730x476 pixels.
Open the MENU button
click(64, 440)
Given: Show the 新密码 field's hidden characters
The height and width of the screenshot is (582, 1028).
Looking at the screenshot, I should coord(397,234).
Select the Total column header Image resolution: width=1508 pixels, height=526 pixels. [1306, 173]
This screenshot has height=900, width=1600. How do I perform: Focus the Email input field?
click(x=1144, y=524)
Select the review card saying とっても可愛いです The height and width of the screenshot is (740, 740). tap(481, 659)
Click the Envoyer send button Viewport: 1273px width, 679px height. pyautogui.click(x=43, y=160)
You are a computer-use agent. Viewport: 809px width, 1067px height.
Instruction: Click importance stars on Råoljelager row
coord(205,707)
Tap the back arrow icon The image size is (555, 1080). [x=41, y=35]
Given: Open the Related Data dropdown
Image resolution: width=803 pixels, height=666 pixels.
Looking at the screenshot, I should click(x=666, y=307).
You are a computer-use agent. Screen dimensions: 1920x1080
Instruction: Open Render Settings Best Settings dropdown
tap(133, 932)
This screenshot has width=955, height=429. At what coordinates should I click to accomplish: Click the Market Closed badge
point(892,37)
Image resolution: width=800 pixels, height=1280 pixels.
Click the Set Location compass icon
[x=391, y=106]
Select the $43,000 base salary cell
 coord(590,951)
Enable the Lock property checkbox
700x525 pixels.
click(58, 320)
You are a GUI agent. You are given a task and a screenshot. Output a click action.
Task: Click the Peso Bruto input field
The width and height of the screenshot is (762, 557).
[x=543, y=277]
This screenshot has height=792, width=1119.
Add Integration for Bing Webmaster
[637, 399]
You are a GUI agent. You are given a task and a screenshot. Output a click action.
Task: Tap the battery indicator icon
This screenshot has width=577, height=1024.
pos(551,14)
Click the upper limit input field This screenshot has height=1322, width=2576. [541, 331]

+++

Exercise>
The full listing should be restated word for word.

Result of this task>
730x476 pixels.
Open the MENU button
click(64, 440)
Given: Show the 新密码 field's hidden characters
The height and width of the screenshot is (582, 1028).
Looking at the screenshot, I should coord(397,234).
Select the Total column header Image resolution: width=1508 pixels, height=526 pixels. [1306, 173]
This screenshot has height=900, width=1600. How do I perform: Focus the Email input field?
click(x=1144, y=524)
Select the review card saying とっても可愛いです The height and width of the screenshot is (740, 740). tap(481, 659)
Click the Envoyer send button Viewport: 1273px width, 679px height. pyautogui.click(x=43, y=160)
You are a computer-use agent. Viewport: 809px width, 1067px height.
Instruction: Click importance stars on Råoljelager row
coord(205,707)
Tap the back arrow icon The image size is (555, 1080). [x=41, y=35]
Given: Open the Related Data dropdown
Image resolution: width=803 pixels, height=666 pixels.
Looking at the screenshot, I should click(x=666, y=307).
You are a computer-use agent. Screen dimensions: 1920x1080
Instruction: Open Render Settings Best Settings dropdown
tap(133, 932)
This screenshot has width=955, height=429. At what coordinates should I click to accomplish: Click the Market Closed badge
point(892,37)
Image resolution: width=800 pixels, height=1280 pixels.
Click the Set Location compass icon
[x=391, y=106]
Select the $43,000 base salary cell
 coord(590,951)
Enable the Lock property checkbox
700x525 pixels.
click(58, 320)
You are a GUI agent. You are given a task and a screenshot. Output a click action.
Task: Click the Peso Bruto input field
The width and height of the screenshot is (762, 557).
[x=543, y=277]
This screenshot has height=792, width=1119.
Add Integration for Bing Webmaster
[637, 399]
You are a GUI agent. You are given a task and a screenshot. Output a click action.
Task: Tap the battery indicator icon
This screenshot has width=577, height=1024.
pos(551,14)
Click the upper limit input field This screenshot has height=1322, width=2576. [541, 331]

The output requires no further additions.